The study involved the construction of a database drawn from 192 peer-reviewed publications about experiments that manipulated species richness and examined their effect on ecosystem processes.

This global synthesis found that in areas where local species loss during this century falls within the lower range of projections (losses of 1 to 20 percent of plant species), negligible effects on ecosystem plant growth will result, and changes in species richness will rank low relative to the effects projected for other environmental changes.
In ecosystems where species losses fall within intermediate projections of 21 to 40 percent of species, however, species loss is expected to reduce plant growth by 5 to 10 percent.
The effect is comparable to the expected effects of climate warming and increased ultraviolet radiation due to stratospheric ozone loss.

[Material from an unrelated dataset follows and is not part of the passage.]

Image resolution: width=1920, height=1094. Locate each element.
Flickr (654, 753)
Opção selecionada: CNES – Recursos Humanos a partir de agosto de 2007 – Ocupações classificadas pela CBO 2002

At higher levels of extinction (41 to 60 percent of species), the effects of species loss ranked with those of many other major drivers of environmental change, such as ozone pollution, acid deposition on forests and nutrient pollution.

"Within the range of expected species losses, we saw average declines in plant growth that were as large as changes in experiments simulating several other major environmental changes caused by humans," Hooper said.

"Several of us working on this study were surprised by the comparative strength of those effects."

The strength of the observed biodiversity effects suggests that policymakers searching for solutions to other pressing environmental problems should be aware of potential adverse effects on biodiversity as well.

Still to be determined is how diversity loss and other large-scale environmental changes will interact to alter ecosystems.

"The biggest challenge looking forward is to predict the combined effects of these environmental challenges to natural ecosystems and to society," said J. Emmett Duffy of the Virginia Institute of Marine Science, a co-author of the paper.